# START OF Provided data

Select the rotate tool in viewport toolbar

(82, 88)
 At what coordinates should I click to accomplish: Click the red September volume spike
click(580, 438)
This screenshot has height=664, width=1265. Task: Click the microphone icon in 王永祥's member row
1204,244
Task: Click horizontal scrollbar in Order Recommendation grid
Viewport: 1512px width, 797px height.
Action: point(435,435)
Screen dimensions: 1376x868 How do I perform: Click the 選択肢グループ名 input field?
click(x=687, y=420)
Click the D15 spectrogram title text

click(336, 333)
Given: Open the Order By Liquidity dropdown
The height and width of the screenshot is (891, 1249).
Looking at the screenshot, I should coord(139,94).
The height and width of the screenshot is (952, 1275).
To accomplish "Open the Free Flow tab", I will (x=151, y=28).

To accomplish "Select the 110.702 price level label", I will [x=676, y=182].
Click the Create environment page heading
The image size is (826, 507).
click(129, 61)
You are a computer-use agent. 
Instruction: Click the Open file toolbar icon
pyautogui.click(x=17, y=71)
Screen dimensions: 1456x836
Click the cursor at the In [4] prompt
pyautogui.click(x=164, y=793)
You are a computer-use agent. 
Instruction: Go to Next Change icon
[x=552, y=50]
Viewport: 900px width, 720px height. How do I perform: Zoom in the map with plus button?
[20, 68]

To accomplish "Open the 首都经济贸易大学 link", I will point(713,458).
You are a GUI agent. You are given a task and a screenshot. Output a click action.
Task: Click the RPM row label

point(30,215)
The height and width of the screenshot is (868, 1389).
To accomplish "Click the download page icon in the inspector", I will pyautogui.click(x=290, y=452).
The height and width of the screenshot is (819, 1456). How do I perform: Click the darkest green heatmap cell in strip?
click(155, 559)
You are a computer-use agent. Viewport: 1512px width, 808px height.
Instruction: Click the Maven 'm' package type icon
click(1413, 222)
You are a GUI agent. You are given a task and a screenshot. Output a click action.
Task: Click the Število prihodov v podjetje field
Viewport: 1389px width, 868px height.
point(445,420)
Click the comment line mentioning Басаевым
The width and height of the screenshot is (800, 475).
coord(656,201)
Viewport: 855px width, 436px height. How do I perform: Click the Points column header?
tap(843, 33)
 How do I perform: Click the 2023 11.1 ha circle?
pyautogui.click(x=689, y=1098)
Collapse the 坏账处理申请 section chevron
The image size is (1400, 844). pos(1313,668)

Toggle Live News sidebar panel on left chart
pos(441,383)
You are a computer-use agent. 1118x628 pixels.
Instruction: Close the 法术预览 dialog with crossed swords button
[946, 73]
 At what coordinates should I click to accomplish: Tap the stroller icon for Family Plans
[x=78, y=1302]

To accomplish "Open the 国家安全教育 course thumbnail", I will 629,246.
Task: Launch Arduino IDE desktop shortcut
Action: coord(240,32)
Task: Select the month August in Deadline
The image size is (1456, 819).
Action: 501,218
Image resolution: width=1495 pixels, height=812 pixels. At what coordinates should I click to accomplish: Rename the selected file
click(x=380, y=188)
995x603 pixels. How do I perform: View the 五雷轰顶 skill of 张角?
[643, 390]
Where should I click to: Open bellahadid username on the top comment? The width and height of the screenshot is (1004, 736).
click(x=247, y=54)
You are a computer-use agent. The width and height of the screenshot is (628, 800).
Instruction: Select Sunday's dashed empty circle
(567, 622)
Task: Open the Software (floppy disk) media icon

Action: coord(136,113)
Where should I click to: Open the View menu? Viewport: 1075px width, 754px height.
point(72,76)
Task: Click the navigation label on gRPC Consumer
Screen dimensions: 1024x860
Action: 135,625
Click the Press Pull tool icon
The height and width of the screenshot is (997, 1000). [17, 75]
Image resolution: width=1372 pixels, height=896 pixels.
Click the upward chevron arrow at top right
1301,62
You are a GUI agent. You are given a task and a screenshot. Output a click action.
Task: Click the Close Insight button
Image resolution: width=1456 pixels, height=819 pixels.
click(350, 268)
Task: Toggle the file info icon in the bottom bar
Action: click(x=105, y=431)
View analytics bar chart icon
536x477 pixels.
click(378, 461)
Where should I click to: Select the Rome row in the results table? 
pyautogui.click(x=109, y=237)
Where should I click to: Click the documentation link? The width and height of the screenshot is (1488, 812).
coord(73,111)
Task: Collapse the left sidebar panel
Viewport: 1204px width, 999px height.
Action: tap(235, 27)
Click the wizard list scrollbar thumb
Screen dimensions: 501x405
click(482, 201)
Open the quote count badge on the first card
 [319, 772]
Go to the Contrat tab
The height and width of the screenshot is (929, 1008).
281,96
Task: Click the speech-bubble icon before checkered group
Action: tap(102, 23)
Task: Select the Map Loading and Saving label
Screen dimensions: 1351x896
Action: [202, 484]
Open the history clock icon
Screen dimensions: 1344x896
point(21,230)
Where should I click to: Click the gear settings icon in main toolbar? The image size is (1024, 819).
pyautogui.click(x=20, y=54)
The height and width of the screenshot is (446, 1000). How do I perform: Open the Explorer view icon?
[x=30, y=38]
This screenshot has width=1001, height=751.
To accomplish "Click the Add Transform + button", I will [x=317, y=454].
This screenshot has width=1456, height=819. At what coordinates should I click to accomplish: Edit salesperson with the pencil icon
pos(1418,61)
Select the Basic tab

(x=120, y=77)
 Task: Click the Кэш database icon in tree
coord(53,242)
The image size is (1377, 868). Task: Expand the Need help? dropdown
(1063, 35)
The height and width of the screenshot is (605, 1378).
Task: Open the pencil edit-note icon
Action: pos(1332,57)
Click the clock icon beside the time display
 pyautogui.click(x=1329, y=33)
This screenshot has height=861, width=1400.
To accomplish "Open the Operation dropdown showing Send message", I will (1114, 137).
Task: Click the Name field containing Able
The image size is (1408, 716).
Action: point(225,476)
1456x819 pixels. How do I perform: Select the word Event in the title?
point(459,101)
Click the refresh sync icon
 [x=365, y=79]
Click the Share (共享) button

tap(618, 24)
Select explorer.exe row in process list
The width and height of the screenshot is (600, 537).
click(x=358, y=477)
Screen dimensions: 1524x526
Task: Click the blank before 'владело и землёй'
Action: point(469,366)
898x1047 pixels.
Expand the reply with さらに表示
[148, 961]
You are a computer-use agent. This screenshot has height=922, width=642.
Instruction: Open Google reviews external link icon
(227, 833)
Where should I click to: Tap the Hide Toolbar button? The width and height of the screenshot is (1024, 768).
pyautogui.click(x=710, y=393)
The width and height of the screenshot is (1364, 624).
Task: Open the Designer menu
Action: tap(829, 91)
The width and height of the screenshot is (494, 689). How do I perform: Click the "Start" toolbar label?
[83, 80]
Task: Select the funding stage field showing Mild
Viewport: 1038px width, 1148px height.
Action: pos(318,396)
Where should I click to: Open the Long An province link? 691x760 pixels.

# END OF Provided data

- _Exercise goal_: Count the lines of the material above that contain the string "menu", with case counting. Reply with the number alone.

- _Exercise output_: 2